Quante volte abbiamo sentito qualcuno dire "Sono anni che ripeto le stesse cose, ma non mi capiscono mai! Mi lamento tutto il giorno, ma nessuno capisce ciò che provo!". Bene, è evidente che la strategia utilizzata per ottenere validazione (la ripetizione, la lamentela) non è la più adatta. 



In realtà tutti questi comportamenti non sono che richieste di aiuto, grida di allarme, disperati tentativi di ottenere attenzione e sostegno dagli altri. Il problema, purtroppo, è che questi comportamenti tendono a peggiorare i rapporti e ad allontanare le persone.

Cosa fare, dunque, fare per farci capire?


...e le strategie adattive


Ancora una volta, parlare con calma e chiarezza è il primo passo. Un'altro passo è quello di chiedere agli altri di riformulare cosa abbiamo detto, in modo da assicurarci che abbiamo capito. "Potresti ripetermi ciò che ti ho detto? Ho la sensazione di non essere ascoltato".

Un'altra strategia utile è esprimere con tranquillità e gentilezza cosa l'altro potrebbe fare per farci sentire meglio. 
Ridurre le lamentele e i piagnistei e sostituirli con confronti chiari e pacifici non è facile, ma vale la pensa di fare uno sforzo e tentare.


Un altro metodo molto efficace per facilitare la comprensione dei nostri stati d'animo è ringraziare la persona che ci sta ascoltando per il tempo dedicato a noi. "Ti ringrazio. So che mi sto lamentando, ma sto davvero giù. Sei gentile ad ascoltarmi, lo apprezzo davvero tanto!". La riconoscenza per la disponibilità offerta gratifica l'altra persona, la fa sentire apprezzata, la rende più disponibile ad ascoltarci e consolida il rapporto. Inoltre, offrire il nostro tempo e ascoltare anche le lamentele altrui, invece di pretendere di essere solo noi quelli in diritto di lagnarsi, non potrà che fare bene ai rapporti interpersonali. 



Nonostante tutti questi tentativi, purtroppo, gli altri potrebbero continuare a non capirci e a non riconoscere le nostre emozioni. Purtroppo a volte dobbiamo arrenderci! In questi casi, l'accettazione è la strada da percorrere. Accettare, cioè, che a volte non si è compresi, che gli altri non vogliono capirci, o non sono in grado di farlo a causa dei loro limiti. Potremmo allora provare sforzarci di pensare che, per quanto sia bello essere compresi, non è in realtà necessario e fondamentale.
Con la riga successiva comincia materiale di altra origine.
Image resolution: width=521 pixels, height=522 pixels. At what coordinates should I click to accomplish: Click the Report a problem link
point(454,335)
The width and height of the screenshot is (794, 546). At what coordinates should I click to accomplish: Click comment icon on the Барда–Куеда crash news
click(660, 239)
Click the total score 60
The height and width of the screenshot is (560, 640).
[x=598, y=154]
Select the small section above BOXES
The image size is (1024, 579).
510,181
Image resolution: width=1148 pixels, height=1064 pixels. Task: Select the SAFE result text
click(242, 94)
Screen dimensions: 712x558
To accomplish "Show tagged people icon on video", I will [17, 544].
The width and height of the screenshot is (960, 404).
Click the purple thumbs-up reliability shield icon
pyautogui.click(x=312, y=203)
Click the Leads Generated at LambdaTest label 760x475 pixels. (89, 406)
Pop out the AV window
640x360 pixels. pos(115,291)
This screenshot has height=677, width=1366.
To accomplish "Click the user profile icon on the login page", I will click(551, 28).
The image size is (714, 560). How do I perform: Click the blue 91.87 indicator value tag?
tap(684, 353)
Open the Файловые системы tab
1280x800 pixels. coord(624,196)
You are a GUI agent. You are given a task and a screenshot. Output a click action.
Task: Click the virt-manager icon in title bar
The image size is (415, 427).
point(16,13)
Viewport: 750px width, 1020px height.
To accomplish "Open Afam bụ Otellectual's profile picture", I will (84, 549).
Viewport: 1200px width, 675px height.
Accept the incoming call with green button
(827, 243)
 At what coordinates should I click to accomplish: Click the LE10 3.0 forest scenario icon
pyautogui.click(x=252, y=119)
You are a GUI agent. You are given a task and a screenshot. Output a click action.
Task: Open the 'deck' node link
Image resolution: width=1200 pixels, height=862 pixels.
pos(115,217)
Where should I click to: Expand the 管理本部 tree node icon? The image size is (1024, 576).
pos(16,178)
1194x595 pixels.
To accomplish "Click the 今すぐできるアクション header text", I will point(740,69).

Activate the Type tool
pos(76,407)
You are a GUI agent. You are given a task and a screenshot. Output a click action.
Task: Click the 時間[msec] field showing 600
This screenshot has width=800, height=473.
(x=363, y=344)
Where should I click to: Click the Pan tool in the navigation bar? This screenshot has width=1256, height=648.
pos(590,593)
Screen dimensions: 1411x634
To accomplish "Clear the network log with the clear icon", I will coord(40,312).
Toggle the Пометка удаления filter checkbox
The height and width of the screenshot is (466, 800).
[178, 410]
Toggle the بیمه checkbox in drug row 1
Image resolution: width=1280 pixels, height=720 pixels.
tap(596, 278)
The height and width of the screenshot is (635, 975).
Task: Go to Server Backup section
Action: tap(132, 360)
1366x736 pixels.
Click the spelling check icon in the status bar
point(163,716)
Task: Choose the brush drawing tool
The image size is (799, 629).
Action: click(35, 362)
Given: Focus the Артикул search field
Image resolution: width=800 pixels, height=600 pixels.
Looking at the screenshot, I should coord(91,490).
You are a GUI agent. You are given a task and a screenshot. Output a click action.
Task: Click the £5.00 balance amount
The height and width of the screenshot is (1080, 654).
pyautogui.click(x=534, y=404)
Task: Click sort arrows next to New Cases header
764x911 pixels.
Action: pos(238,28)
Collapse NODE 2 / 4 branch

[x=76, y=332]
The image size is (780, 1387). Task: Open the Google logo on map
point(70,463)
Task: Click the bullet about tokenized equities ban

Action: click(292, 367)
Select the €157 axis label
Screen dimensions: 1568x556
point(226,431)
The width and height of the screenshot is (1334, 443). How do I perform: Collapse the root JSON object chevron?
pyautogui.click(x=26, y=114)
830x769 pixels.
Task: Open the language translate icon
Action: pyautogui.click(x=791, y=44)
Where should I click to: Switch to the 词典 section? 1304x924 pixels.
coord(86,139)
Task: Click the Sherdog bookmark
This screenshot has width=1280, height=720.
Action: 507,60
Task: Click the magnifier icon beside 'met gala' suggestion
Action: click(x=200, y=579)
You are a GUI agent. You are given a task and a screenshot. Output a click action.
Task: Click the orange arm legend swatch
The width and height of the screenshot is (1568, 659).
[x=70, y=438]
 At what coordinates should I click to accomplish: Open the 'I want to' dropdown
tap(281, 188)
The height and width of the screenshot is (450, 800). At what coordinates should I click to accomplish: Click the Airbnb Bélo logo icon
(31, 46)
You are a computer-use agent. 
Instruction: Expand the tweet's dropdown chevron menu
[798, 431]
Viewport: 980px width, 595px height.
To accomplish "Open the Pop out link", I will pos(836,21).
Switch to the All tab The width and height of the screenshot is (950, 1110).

Potremmo provare a risolvere i nostri problemi da soli, a cavarcela senza l'aiuto degli altri, oppure cercare di fare nuove amicizie, cercando di circondarci di persone più comprensive e disposte ad ascoltarci. 

Come dice il detto, non tutti i mali vengono per nuocere: forse queste incomprensioni potrebbero addirittura fungere da stimolo e da occasione per ristrutturare il nostro modo di rapportarci agli altri, dando una svolta alla nostra vita. Imparare a comunicare meglio, a lamentarci di meno, a parlare con chiarezza, a chiederci se anche gli altri hanno emozioni che devono essere riconosciute, allargare il nostro giro di amicizie, costruire legami più intensi e sani.



Il cambiamento, come sempre, inizia dall'interno: osserviamoci, chiediamoci se stiamo sbagliando qualcosa, pensiamo a modi alternativi di ottenere ciò che vogliamo. 

E ricordiamo sempre se, anche se a volte le persone che ci circondano sembrano non dare ascolto alle nostre emozioni, ognuno può trovare in se stesso il suo migliore amico: ascoltiamoci, accogliamo le nostre emozioni, diamo un senso ai nostri bisogni, concediamoci uno spazio per esprimere ciò che proviamo.